SSAs turn social with new partner for green
The Inter-American Development Bank this week offered a break from green bonds in the public sector sustainable and responsible capital markets, bringing a debut socially themed benchmark dedicated to funding projects in education, youth and employment.
“There is lot of focus on ESG (environmental social governance) investing but so far issuers have mainly concentrated on the E,” said Laura Fan, head of funding at the IADB in Washington DC. “We wanted to focus on the S. So we looked at our social sector lending and chose to highlight education, youth and employment. Of course, one of IADB’s lending priorities is climate change and sustainable energy within Latin American and the Caribbean. But there is so much focus on the environment by investors that other important sectors that we lend to were overlooked.”
A pair of other issuers are readying SRI bonds. NRW.Bank, which this week sold a $1bn five year regular benchmark [see separate story] hopes to print a second green bond at the end of October or the beginning of September. Meanwhile, Bank Nederlandse Gemeenten hired banks to arrange investor meetings ahead of a potential inaugural sustainability bond.

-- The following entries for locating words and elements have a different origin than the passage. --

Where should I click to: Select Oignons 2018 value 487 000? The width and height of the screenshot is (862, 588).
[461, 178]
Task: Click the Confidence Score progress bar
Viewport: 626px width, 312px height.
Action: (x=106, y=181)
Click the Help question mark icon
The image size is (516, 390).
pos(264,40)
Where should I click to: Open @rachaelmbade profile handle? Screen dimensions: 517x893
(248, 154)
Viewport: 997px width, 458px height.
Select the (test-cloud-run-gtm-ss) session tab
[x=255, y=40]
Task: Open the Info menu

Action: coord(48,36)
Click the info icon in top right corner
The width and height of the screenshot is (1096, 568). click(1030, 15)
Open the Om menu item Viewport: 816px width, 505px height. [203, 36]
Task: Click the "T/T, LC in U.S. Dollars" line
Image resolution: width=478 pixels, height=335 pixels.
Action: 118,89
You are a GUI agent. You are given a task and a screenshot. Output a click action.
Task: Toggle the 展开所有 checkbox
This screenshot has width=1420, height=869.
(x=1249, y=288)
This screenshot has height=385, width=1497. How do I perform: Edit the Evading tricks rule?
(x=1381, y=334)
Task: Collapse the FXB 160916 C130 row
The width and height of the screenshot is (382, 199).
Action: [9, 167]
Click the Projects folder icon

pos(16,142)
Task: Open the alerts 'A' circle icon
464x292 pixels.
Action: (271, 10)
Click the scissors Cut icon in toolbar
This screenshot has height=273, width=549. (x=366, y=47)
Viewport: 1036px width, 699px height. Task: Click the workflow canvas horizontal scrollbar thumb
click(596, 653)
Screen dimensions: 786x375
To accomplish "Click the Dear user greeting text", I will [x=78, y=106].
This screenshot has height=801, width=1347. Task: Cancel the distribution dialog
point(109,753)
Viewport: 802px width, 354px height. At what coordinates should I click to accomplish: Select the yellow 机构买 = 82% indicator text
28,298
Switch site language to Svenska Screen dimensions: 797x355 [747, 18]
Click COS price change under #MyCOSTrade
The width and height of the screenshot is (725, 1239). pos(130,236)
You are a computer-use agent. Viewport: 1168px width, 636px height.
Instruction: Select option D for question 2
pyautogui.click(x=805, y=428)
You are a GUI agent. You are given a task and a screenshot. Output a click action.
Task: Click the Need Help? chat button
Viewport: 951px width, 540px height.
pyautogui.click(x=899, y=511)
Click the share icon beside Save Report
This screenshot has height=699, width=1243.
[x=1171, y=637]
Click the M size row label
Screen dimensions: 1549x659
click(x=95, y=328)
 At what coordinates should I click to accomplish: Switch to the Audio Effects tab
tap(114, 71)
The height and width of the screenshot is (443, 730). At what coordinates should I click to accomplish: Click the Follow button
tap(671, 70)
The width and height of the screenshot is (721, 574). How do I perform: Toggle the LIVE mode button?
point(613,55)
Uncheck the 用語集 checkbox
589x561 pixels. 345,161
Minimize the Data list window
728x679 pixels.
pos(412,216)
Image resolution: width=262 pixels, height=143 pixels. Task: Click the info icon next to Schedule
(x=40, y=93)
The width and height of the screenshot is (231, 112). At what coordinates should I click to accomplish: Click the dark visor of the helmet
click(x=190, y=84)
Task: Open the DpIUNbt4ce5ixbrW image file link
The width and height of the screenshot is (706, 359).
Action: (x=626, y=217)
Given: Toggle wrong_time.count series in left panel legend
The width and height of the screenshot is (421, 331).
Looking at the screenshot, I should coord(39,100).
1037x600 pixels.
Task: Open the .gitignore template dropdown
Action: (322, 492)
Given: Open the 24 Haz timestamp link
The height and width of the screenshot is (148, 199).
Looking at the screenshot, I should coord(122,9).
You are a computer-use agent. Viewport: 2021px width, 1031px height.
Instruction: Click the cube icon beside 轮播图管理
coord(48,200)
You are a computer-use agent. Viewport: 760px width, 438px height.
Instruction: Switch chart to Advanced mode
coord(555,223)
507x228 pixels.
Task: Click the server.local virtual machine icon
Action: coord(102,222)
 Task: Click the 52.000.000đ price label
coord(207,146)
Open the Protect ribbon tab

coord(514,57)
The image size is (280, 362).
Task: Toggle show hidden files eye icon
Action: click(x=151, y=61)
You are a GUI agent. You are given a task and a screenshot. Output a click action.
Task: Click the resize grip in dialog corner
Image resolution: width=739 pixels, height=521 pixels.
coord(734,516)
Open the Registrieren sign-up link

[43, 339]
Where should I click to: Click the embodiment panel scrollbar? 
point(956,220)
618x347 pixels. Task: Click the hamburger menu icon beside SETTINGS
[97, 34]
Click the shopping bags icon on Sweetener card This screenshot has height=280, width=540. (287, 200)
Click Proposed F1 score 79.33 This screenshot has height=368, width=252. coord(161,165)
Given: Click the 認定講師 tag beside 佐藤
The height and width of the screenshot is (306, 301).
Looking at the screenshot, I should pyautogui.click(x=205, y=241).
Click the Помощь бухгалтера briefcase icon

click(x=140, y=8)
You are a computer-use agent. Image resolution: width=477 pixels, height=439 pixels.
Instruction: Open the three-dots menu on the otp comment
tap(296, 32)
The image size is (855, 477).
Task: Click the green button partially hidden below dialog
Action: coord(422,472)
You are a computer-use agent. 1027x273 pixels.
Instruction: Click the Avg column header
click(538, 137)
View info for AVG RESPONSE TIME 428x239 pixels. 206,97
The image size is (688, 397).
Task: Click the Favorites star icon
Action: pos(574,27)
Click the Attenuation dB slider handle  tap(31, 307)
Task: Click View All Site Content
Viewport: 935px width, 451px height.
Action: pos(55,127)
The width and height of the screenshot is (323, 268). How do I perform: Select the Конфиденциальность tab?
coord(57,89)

Crédit Agricole, Morgan Stanley and Rabobank will arrange the meetings, which will take place in Europe over the next two weeks, and a euro denominated sustainability bond could follow. The bond would support best in class sustainable municipalities, said the issuer. The evaluation will be supported by academic research and reporting.
EYE for an IADB
The Inter-American Development Bank raised $500m of four year money on Wednesday after its inaugural social bond — an education, youth and employment (EYE) note — attracted over $600m of orders. The deal marks further diversification in the SRI bond sector, where syndicated issues from SSAs have been dominated by green bonds.
“We regard IADB’s regular bonds as an SRI investment,” said Fan. “We have ratings from sustainability rating agencies like Sustainalytics and oekom research AG. EYE is just part of IADB’s overall lending. When you buy a regular IADB bond then you are also financing projects focused on infrastructure, environment, the development of financial markets, urban housing, water and sanitation and reform and modernisation of the state. We wanted to highlight education, youth and employment as an important sector for the IADB which has been overlooked in the market’s focus on green.”
Citi and Daiwa priced the bond on Wednesday at mid-swaps minus 5bp, that is at the tight end of guidance and initial price thoughts circulated earlier in the week of mid-swaps minus 4bp area.
IADB has 2018 paper outstanding that is trading at about minus 6bp to minus 6.5bp, said one of the leads, making the minus 4bp area initial price thoughts in line with where the issuer would start the pricing process on a conventional benchmark. The minus 5bp level implied no new issue premium, said Fan.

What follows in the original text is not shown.